PPP's numbers also explain why Trump continues to bring the issue up. Of those who said they support Cruz, 36 percent are unaware he was born outside the U.S., and 24 percent said that should disqualify someone from running for president.

The polling organization also asked voters what was more important: a candidate who is conservative, or a candidate who can win the General Election. Cruz led 38-26 over Trump among those who think being conservative is most important (Carson was in third at 13 percent), while Trump led 31-21 among those who think winning in November is most important (Rubio was third at 18 percent).

Overall, only 57 percent said they were firmly committed to a particular candidate. However, Trump leads among committed voters with 73 percent of his supporters saying they've locked in their choice, compared to 58 percent each for Cruz and Paul, and 57 percent for Carson. A majority of every other candidate's supporters said they were willing to shift their support.

The latest CBS/NYT poll found little has changed nationally at the top of the race with Trump holding a 17-point lead over Cruz (35-19 percent) while Rubio trails behind at 12 percent. Carson, who polled as high as 26 percent in October, however, continues his free fall to the bottom tier, standing at just 6 percent in a tie with Bush for fourth.

No other candidate scored above 4 percent in the poll, which has a margin of error of 6 points.

There is plenty of room for movement, though. The poll found only 35 percent of respondents have firmly made up their mind, which is actually two points lower than in September.

The CBS/NYT poll also asked voters who they expect to see win the GOP nomination, regardless of who they were supporting. Trump was the pick of more than half—53 percent—of those who responded. This was a question the poll began asking in December, when Trump also led with 51 percent.

Cruz was in second in December at just 10 percent, however, that number has since climbed to 17 percent in the latest data.

The poll also asked, if Trump were the GOP nominee, would Republican voters support him.

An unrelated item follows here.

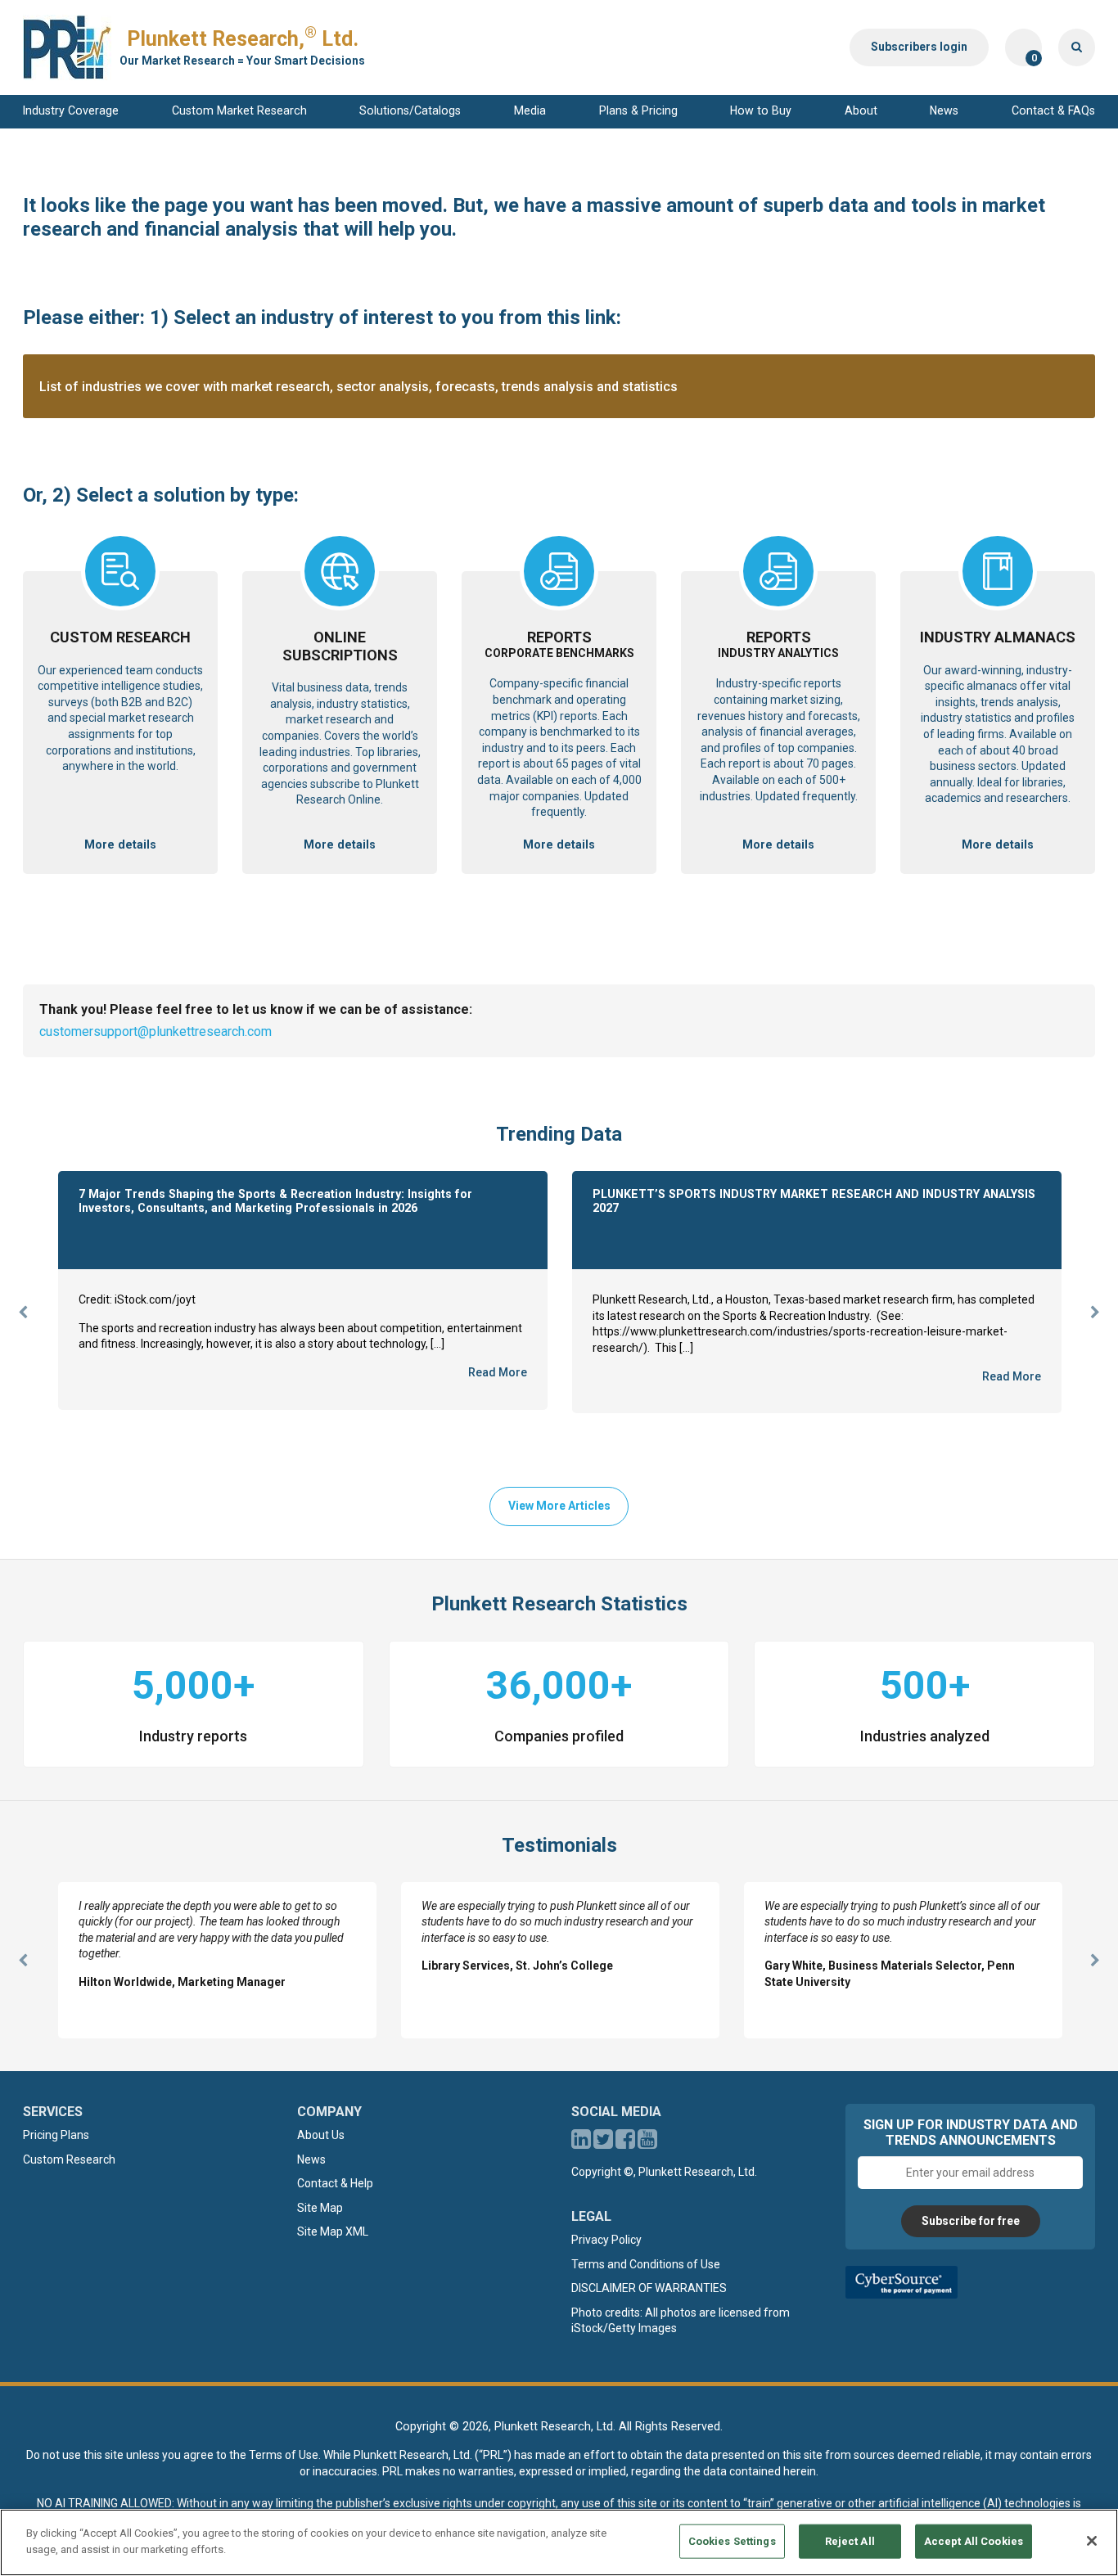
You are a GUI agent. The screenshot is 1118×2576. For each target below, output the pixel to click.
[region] (559, 2542)
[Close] (1092, 2541)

Apparently they will; 80 percent said they would support him enthusiastically (40 percent), with reservations (31 percent), or only because he was the nominee (9 percent).

With Cruz as the nominee: 37 percent enthusiastically, 25 percent with reservations, and 18 percent only because he was the nominee. With Rubio as the nominee: 32 percent enthusiastically, 31 percent with reservations, and 18 percent only because he was the nominee.

So, while it's easy to look at just the preference polling and say, "There isn't a lot of change happening, these races are locked up," the underlying data tells an entirely different story. A lot could—and probably will—happen between now and Feb. 1.